We frequently work with clinical trial sponsors on clinical trial contracting and compliance. We assist clients in their contractual needs of their pre to post-market research endeavors, including observational studies, registries, interventional clinical trials, and investigator-initiated research. We also help clients understand their regulatory requirements for being a sponsor of an FDA-regulated clinical trial.
Routine assignments include:
- Clinical trial agreements (CTAs) and other research-related agreements - We prepare and negotiate agreements related to the conduct of clinical trials, including CTAs, investigator agreements, investigator-initiated research grants, confidentiality agreements, hospital use agreements, and research consulting agreements.
- Informed consents - We prepare and negotiate informed consent documents to be 21 CFR Part 50 compliant, as well as to maintain consistency with the protocol and CTA.
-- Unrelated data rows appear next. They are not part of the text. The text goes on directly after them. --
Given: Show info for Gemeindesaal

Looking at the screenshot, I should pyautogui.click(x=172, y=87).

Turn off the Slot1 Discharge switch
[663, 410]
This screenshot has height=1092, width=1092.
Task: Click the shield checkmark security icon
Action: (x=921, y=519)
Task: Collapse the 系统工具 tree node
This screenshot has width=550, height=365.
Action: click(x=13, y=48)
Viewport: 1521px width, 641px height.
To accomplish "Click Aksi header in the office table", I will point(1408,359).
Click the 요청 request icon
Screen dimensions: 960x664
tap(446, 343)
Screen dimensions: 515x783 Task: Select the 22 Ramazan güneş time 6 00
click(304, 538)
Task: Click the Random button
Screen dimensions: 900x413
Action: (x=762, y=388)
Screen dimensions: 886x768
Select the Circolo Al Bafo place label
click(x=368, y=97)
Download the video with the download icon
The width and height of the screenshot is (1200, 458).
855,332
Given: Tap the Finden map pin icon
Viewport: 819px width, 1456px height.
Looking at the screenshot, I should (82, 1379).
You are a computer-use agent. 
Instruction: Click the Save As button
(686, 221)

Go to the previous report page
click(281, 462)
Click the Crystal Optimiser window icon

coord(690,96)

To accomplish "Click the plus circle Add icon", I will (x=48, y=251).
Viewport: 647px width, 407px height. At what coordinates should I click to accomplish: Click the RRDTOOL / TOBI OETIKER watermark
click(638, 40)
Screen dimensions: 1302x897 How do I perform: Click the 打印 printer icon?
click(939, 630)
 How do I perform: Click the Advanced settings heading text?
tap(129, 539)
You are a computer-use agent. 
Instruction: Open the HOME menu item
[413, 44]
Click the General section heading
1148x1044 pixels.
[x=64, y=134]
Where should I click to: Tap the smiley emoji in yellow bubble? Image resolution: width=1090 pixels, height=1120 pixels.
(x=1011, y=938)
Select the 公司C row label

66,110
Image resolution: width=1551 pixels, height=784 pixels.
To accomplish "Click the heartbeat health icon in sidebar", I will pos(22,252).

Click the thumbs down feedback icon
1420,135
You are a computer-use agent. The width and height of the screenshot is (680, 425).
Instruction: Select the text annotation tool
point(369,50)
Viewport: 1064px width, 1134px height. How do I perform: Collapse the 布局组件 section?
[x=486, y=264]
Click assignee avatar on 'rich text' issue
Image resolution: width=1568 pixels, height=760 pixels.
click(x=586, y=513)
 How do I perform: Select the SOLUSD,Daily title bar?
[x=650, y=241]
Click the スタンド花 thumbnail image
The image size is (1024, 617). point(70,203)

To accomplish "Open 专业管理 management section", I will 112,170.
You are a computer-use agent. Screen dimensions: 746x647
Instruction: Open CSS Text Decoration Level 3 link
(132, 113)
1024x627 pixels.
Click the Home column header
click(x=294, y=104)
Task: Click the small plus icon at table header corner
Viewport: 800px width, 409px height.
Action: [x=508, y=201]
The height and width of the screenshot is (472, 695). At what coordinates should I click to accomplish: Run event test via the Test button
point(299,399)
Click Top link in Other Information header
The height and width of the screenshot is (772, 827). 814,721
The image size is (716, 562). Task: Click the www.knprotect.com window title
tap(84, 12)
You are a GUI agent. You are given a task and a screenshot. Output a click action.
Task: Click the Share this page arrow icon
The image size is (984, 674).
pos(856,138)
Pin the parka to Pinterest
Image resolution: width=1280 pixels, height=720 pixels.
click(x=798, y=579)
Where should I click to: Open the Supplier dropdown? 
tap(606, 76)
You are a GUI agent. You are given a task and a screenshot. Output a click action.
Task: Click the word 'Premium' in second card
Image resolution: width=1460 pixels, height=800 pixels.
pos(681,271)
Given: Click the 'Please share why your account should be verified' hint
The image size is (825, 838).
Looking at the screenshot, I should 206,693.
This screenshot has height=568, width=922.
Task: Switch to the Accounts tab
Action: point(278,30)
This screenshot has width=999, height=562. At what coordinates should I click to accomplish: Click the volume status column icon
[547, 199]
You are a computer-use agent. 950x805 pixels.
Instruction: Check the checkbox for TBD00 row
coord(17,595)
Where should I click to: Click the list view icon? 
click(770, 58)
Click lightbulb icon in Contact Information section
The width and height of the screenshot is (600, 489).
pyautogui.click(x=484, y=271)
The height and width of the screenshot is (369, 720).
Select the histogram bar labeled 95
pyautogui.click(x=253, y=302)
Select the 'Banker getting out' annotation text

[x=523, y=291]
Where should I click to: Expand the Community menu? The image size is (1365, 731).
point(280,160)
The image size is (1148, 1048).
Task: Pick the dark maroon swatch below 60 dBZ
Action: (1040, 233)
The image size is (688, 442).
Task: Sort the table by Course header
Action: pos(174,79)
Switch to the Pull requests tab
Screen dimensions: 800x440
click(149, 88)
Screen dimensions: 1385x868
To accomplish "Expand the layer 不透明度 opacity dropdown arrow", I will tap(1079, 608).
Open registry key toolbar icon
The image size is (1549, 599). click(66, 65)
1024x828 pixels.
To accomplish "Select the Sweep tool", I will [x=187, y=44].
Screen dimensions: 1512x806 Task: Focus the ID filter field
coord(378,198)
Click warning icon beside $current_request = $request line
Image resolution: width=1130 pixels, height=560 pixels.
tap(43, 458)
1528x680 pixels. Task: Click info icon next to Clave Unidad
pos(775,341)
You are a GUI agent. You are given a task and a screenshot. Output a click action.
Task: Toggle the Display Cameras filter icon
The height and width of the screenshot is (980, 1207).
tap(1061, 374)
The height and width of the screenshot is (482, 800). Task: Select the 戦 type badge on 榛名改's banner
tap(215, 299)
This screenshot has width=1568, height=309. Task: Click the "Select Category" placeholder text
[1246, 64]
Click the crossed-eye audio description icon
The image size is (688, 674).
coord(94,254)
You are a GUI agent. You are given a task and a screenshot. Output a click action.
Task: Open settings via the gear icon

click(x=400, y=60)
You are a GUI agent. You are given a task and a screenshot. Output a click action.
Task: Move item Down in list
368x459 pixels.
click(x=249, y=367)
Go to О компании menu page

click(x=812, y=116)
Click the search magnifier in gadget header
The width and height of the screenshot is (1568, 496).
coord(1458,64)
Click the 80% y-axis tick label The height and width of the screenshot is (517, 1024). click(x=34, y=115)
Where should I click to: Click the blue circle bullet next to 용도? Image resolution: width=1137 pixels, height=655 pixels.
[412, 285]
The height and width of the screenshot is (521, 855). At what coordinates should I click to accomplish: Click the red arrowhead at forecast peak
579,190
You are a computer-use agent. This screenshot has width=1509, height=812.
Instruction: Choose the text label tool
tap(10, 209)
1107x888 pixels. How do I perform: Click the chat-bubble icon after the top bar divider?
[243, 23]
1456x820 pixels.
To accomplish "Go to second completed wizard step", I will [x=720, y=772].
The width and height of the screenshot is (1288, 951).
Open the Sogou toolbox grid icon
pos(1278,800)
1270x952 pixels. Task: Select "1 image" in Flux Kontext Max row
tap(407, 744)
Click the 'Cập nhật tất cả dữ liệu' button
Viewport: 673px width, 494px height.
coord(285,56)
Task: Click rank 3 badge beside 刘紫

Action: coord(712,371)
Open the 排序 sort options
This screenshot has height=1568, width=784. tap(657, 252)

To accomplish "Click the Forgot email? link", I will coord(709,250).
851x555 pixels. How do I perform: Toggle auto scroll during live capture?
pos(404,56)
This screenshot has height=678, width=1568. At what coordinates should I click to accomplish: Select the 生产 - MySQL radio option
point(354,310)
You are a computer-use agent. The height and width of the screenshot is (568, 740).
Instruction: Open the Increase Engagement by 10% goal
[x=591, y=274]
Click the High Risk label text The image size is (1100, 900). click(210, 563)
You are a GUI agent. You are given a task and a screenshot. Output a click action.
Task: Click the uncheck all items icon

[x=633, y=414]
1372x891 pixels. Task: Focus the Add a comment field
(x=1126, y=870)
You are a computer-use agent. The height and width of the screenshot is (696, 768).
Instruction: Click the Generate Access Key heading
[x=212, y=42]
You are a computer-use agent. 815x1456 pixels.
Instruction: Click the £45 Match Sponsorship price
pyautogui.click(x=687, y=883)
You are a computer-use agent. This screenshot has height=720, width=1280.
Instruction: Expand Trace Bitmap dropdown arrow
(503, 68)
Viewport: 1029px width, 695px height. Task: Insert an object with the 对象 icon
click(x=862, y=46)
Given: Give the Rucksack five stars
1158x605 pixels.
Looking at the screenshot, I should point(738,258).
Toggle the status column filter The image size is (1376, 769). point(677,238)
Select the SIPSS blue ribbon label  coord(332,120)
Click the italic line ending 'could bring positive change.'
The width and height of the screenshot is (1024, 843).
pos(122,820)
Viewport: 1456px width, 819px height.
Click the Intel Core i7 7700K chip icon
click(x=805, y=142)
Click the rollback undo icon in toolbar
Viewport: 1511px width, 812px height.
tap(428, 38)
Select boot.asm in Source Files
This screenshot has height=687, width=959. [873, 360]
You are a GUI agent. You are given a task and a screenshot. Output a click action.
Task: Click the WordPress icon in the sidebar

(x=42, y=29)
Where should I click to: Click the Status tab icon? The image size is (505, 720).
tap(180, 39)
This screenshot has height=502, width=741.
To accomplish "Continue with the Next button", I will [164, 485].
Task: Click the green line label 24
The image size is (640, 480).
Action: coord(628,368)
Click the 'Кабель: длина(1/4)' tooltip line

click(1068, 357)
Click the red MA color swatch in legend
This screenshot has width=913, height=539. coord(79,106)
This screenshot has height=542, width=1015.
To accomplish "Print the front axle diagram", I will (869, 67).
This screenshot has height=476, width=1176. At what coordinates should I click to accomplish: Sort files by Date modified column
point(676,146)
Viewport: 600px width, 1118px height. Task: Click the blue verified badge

- Trial design - We are not experts in trial design per se, but our vast experience negotiating with FDA in Pre-IDE, Pre-IND, and Pre-Sub meetings allows us to inform you what FDA will be thinking when it comes to issues like randomization and comparators (e.g. competitive device or historical control, etc.), elimination of bias, inclusion and exclusion criteria, length of follow-up, sample size, etc.
- GCP and related compliance - We provide guidance on the laws and regulations for sponsors of clinical trials, including consenting, monitoring, documentation, financial disclosure, subject data privacy, and HIPAA.
- Training - We train and educate clinical teams on the laws, regulations and guidance for the conduct of clinical trials.
- Contract Research Organization (CRO) assistance - We are a resource for legal services and counsel to CROs conducting clinical trials on behalf of sponsors.